Subsistence is essentially about the home and community, the neighbourhood and village.  It is about “producing” to meet immediate needs, such as caring for a sick child, feeding a hungry family, repairing a leaking roof, looking after chickens, digging in the home garden.   These are the things women have mostly done.  They are the ones who mostly have worked in the domestic arena.  They work in an informal sector.  Their work involves caring, for children, aged parents, invalids, animals and gardens.  This work is not done for money, let alone to accumulate capital to invest to become wealthier in a limitless spiral.   The motive for this work is to benefit the welfare of the family and community.  The enormity of the difference between that and the motive for work assumed by conventional economic theory and practice could not be exaggerated.  Above all their work is about reproduction; including the reproduction of men who come home tired from the factory, the reproduction of the race through child bearing, and the reproduction of “life”, i.e., of the ecosystems and social conditions all depend on.  Women have traditionally been very close to “nature”, to the soils and forests, whereas men have been more likely to be away at a job.  Ariel Salleh has been especially influential in drawing attention to this crucial and neglected reproduction theme.

The economy of consumer-capitalist society could not exist if this enormous amount of work outside the monetary economy was not done.  More work is actually done in the non-monetary domestic economy than in the monetary realm economists confine themselves to.  More work is done washing up, making beds, helping kids with their homework etc. than is represented by the GDP.  Even if it was less, it is the most important work, because it is the activity that produces and regenerates viable, cohesive, healthy individuals and communities. It is the physical, social and spiritual work that maintains society, keeps people in good shape and relating to each other effectively, recharges energies, yields a sense of well-being and security, as well as contributing to the ironing and teaching and house maintenance that has to be done.  If this work was not done the factories would not produce much for sale!

◆ Stored records:
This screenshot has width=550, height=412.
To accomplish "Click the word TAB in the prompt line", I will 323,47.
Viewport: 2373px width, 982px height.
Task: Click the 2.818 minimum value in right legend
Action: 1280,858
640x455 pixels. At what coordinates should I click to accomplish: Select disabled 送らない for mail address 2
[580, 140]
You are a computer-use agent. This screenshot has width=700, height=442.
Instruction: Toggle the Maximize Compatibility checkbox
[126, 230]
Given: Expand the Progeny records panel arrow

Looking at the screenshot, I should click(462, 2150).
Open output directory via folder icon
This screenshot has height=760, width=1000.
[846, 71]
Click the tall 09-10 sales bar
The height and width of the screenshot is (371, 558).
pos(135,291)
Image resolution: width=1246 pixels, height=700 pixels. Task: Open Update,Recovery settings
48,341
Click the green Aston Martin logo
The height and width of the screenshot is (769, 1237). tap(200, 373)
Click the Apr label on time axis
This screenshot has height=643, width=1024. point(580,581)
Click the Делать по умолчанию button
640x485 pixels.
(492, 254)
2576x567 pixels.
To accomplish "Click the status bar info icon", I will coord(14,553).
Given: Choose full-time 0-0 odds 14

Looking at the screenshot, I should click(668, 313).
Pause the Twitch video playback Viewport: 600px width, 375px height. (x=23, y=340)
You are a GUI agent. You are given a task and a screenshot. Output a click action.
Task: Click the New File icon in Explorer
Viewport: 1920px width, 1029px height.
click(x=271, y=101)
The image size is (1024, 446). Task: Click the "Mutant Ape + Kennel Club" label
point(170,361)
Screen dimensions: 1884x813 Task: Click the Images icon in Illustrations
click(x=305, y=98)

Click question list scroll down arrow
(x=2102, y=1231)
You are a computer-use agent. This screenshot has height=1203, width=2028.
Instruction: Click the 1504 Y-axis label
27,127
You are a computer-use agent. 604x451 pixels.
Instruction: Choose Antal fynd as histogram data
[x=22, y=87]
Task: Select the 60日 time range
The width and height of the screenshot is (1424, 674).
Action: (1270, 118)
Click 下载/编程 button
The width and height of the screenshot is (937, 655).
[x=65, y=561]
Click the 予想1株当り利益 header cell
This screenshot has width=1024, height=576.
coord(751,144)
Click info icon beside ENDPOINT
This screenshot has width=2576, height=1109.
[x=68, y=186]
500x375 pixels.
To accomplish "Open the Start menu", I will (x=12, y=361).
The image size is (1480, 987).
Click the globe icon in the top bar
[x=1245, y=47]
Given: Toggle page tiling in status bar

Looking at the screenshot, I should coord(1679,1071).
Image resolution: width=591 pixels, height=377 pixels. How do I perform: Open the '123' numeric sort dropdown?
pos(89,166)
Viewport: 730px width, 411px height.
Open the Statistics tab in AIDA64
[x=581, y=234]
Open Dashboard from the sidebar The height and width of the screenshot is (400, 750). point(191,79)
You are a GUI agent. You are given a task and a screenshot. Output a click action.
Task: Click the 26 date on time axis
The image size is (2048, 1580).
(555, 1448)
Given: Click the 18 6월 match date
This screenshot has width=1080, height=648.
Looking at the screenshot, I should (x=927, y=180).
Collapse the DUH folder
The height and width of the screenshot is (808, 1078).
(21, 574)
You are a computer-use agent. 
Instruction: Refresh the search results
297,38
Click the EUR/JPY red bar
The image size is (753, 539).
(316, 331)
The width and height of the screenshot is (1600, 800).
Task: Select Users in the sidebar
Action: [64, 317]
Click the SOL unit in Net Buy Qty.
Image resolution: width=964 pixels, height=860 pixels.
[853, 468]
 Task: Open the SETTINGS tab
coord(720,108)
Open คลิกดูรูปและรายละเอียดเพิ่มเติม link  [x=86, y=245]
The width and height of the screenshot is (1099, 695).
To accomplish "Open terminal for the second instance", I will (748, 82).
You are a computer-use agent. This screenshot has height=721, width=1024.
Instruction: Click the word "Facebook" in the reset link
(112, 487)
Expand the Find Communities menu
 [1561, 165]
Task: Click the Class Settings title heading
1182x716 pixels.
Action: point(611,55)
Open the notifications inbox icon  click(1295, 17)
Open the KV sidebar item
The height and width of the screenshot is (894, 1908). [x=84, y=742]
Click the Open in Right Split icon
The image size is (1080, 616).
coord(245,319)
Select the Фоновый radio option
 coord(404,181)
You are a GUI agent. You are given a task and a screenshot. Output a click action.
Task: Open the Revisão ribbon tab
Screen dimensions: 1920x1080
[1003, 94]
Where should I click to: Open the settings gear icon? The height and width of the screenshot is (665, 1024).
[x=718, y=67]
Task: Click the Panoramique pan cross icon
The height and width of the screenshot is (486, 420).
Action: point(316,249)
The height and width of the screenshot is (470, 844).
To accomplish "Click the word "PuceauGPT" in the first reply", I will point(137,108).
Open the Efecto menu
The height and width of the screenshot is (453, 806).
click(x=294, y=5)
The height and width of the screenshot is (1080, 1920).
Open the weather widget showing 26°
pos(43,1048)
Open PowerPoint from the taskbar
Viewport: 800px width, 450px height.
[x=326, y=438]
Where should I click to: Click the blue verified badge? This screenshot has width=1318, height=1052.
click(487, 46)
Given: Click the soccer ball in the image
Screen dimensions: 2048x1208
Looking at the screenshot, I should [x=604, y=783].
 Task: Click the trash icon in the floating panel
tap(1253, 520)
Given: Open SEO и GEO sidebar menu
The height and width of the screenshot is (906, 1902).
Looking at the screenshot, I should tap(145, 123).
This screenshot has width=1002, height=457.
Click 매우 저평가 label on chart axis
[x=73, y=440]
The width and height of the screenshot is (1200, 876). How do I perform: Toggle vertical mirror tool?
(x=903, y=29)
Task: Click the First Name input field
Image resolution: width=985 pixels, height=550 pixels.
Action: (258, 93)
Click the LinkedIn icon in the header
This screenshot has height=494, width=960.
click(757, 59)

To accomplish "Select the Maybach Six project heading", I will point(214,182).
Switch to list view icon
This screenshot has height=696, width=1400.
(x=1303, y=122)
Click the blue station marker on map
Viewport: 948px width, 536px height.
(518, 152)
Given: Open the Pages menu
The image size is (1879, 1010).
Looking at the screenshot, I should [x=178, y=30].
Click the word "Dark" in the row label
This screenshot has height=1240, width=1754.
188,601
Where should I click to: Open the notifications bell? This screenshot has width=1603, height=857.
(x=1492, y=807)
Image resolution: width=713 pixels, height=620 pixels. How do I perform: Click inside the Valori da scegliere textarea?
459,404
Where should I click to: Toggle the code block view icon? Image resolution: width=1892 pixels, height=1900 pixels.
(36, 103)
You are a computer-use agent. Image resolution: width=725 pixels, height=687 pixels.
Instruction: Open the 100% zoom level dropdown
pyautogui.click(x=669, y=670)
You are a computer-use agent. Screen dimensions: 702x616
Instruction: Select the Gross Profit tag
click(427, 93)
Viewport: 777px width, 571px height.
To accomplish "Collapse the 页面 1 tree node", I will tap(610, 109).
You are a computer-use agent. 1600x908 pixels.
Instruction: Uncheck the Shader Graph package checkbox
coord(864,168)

◆ SET TASKS:
1) In the passage on subsistence and women's work, what is the stated motive for the caring work done in the home and community?
2) Carry the passage on subsistence and domestic work forward from its final sentence.

◆ RESPONSES TO THE EXERCISE:
1) The motive is to benefit the welfare of the family and community.

2)
This is an iceberg most of which is unseen.  Women have traditionally done most of this work, and they have done it completely outside the monetary economy.  The rules by which this work is done have nothing to do with money.  They involve desire to provide, help, cooperate, share, reciprocate and see others thrive. One consequence is that all this work is totally ignored by conventional economic theory and practice; it is regarded as having no economic value whatsoever.  (Hence the title of Marilyn Wearing’s book, Counting for Nothing.) This again ignores the obvious fact that if this work was not done the conventional economy would immediately collapse.  No wonder such an absurdly deficient economic theory is leading us to global catastrophe. 

This complex and little-understood domain extends far beyond the economy narrowly defined in terms of production of goods and services.  It includes the conscious and unconscious “work”, the processes whereby society functions and is maintained.  Consider the values, customs, trust, networks, morality, ideas, expectations, sense of justice etc. which enable more or less routine day to day interaction, and all the “work” that goes into these processes, and into maintaining and reproducing them. Good social interaction depends heavily on the general level of familiarity, shared understandings, mutual respect, reliability and trust, compliance with norms and laws, bonds to people and rules and traditions, predictability, giving and receiving and the resulting feelings of indebtedness an gratitude.  If there was a low level of honesty shopkeepers could not leave unguarded goods on their shelves, so the dollar cost of operating using more locks etc. would be higher.  By promoting the competitive self-interested quest for wealth the neo-liberal triumph has seriously damaged these crucial intangible and largely unmeasurable social factors.

Some refer to this domain as involving “social capital”. I am strongly opposed to that as it suggests that the stuff we are talking about has some similarity to monetary capital, that we can talk about it in conventional economic terms, and that the “laws of conventional economic theory can deal with this domain. These are serious mistakes.  If I give away money I have less of it, but if I give you a hug or show you how to make porridge, or tell you a joke, or give you a cheer up I gain spiritual/social wealth. You can't buy or sell friendship or social cohesion or reputation in a market. Conventional economics assumes humans are self-interested monetary-wealth maximisers but the existence and reproduction of good social relations requires that warped view to be contradicted.

So I see Eco-feminism as helping to draw attention to the nurturing elements in our nature that are crucial for a good society but have been tragically pushed aside by capitalism in general and Neoliberalism in particular.  In communities function according to Simpler Way principles we will experience conditions that require and reward a nurturing values, attitudes and behaviour.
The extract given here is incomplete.